Smart sensors are being trialed in Cambridge in the UK to make it safer for people to cross the road thanks to the use of AI to reduce waiting times for pedestrians and road users.
The advanced camera-based technology identifies different user types so it can learn to predict when people will want to cross the road. Linked smart signals could then adjust automatically based on the amount of traffic and the number of pedestrians who want to cross at a particular location to keep people moving.
This innovative collaboration between Starling Technology and the Greater Cambridge Partnership (GCP), with support from Cambridgeshire County Council’s (CCC) traffic signals team, is being trialed at East Road in the city to make it easier and safer for people to move around the city.
Dan Clarke, GCP’s head of innovation and technology, said, “This is an exciting piece of work that aims to cement Greater Cambridge as a leading city for innovation, research, and technology. This will help us to build on the innovative work already being delivered in the area by trialing new signals technology so that those cycling and walking have safer, quicker, and more enjoyable journeys through the city.”
Andrew Caleya Chetty, CEO of Starling Technology, added, “We are delighted to be trialing our products in Greater Cambridge, where walking and cycling are embedded in the city’s culture. Our passion is to improve safety for pedestrians and cyclists and ensure that technology works for the benefit of all.
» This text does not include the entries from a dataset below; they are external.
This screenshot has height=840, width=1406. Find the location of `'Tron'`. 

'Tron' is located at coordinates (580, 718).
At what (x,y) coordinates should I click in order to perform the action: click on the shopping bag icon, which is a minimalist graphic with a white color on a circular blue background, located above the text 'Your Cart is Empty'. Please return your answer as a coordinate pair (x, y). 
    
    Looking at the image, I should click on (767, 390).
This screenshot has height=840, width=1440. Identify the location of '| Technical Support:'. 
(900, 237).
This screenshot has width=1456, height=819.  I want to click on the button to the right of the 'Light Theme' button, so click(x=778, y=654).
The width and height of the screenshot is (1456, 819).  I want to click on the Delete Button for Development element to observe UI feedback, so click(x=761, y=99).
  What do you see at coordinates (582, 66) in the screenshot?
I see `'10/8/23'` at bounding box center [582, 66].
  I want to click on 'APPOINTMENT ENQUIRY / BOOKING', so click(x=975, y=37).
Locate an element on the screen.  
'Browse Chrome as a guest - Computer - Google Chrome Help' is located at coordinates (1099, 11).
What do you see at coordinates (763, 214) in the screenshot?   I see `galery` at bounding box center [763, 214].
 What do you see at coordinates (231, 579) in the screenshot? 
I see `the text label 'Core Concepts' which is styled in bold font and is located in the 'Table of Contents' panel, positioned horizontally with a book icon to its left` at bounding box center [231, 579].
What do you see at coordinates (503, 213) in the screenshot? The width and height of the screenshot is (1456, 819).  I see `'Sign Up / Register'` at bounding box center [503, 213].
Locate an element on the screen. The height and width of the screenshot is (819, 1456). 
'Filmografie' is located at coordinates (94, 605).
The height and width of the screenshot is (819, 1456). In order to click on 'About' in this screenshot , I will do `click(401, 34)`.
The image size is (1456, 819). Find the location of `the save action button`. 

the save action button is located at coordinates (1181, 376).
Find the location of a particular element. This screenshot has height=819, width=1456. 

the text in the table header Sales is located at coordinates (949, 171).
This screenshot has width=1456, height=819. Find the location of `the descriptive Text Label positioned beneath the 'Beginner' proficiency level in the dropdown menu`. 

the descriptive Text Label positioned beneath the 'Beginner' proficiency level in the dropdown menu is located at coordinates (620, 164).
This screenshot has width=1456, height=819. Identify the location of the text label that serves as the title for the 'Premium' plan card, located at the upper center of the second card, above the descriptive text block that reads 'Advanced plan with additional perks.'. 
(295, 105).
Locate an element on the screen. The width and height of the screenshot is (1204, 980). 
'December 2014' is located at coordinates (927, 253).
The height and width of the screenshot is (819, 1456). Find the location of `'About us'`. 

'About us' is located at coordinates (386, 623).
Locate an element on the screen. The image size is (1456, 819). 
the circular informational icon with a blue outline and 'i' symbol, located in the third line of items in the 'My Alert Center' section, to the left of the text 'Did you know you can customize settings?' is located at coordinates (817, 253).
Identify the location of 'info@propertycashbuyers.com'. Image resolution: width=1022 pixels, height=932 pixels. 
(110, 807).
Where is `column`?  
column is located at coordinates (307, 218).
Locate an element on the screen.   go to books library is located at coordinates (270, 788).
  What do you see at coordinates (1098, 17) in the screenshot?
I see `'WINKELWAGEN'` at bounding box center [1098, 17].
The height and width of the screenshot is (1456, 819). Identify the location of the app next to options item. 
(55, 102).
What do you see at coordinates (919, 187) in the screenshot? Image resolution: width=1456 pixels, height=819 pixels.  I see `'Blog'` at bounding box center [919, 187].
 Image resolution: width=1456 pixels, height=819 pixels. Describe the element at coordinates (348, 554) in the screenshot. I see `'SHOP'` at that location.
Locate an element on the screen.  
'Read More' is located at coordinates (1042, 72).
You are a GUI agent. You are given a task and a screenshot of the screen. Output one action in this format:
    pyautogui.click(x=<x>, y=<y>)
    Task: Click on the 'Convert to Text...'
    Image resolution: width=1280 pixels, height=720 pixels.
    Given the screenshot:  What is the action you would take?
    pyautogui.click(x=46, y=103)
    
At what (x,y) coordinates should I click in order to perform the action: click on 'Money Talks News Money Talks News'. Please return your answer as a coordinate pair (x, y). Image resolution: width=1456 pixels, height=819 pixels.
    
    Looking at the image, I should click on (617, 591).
“For Active Travel to have an impact on how the city moves around and to enable Cambridge to get to net zero, alternative travel networks need to be available and safe. Starling’s mission is to enable new safe transport networks throughout Cambridge,” he added.
Having a better understanding of how pedestrians move through signal-controlled crossings and how their movements interact with cyclists and motorists on the road network is key to trying to smooth the flow of traffic across the city, GCP noted.
By detecting and predicting user behavior, the sensors could in future be used to change the demands for crossings further along the road and to flexibly manage the green pedestrian signal timings at times of peak demand which could help to improve traffic flow by giving priority and additional crossing time to large groups and vulnerable users.
The sensors will be able to monitor if there is a risk of too many people blocking the pavement. The sensors would then send a message to reduce the time until the green pedestrian signal occurs, to minimize disruption to gathering pedestrians on the footway and prevent other people having to walk in the road to bypass a blocked path.
The sensors can also detect cyclists and so will be included in any data shared with the GCP and CCC transport teams to help inform future decision making and provide a deeper analysis of the impact to the transport network of any changes to signal timings.